WORK TO BE COMPLETED:
The response must restate all of the data word for word.

RECORDS TO PROCESS:
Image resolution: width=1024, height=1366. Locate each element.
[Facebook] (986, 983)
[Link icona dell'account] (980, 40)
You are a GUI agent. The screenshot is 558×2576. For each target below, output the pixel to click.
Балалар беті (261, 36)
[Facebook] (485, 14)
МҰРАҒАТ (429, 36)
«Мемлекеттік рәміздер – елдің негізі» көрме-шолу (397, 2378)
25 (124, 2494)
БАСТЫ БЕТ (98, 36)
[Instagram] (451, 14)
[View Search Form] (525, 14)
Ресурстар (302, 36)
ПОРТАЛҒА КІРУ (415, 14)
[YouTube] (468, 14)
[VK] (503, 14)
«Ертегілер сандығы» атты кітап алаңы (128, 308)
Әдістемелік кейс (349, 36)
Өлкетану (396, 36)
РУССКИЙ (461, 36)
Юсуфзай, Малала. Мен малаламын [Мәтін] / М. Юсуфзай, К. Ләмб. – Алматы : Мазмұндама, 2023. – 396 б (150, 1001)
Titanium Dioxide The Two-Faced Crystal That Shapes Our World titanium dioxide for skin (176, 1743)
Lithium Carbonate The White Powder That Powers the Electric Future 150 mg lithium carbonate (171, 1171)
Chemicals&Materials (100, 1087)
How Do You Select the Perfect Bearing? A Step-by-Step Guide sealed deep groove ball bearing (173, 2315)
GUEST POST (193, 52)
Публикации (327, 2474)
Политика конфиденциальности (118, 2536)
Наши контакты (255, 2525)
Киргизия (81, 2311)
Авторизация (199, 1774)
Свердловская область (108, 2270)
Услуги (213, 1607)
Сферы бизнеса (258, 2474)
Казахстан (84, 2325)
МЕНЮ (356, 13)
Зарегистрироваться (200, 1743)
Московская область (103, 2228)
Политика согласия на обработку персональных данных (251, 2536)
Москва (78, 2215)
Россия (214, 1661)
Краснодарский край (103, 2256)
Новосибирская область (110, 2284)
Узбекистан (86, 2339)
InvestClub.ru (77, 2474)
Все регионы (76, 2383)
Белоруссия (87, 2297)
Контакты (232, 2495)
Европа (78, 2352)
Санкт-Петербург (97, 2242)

FINAL ANSWER:
Image resolution: width=1024, height=1366. Locate each element.
[Facebook] (986, 983)
[Link icona dell'account] (980, 40)
You are a GUI agent. The screenshot is 558×2576. For each target below, output the pixel to click.
Балалар беті (261, 36)
[Facebook] (485, 14)
МҰРАҒАТ (429, 36)
«Мемлекеттік рәміздер – елдің негізі» көрме-шолу (397, 2378)
25 (124, 2494)
БАСТЫ БЕТ (98, 36)
[Instagram] (451, 14)
[View Search Form] (525, 14)
Ресурстар (302, 36)
ПОРТАЛҒА КІРУ (415, 14)
[YouTube] (468, 14)
[VK] (503, 14)
«Ертегілер сандығы» атты кітап алаңы (128, 308)
Әдістемелік кейс (349, 36)
Өлкетану (396, 36)
РУССКИЙ (461, 36)
Юсуфзай, Малала. Мен малаламын [Мәтін] / М. Юсуфзай, К. Ләмб. – Алматы : Мазмұндама, 2023. – 396 б (150, 1001)
Titanium Dioxide The Two-Faced Crystal That Shapes Our World titanium dioxide for skin (176, 1743)
Lithium Carbonate The White Powder That Powers the Electric Future 150 mg lithium carbonate (171, 1171)
Chemicals&Materials (100, 1087)
How Do You Select the Perfect Bearing? A Step-by-Step Guide sealed deep groove ball bearing (173, 2315)
GUEST POST (193, 52)
Публикации (327, 2474)
Политика конфиденциальности (118, 2536)
Наши контакты (255, 2525)
Киргизия (81, 2311)
Авторизация (199, 1774)
Свердловская область (108, 2270)
Услуги (213, 1607)
Сферы бизнеса (258, 2474)
Казахстан (84, 2325)
МЕНЮ (356, 13)
Зарегистрироваться (200, 1743)
Московская область (103, 2228)
Политика согласия на обработку персональных данных (251, 2536)
Москва (78, 2215)
Россия (214, 1661)
Краснодарский край (103, 2256)
Новосибирская область (110, 2284)
Узбекистан (86, 2339)
InvestClub.ru (77, 2474)
Все регионы (76, 2383)
Белоруссия (87, 2297)
Контакты (232, 2495)
Европа (78, 2352)
Санкт-Петербург (97, 2242)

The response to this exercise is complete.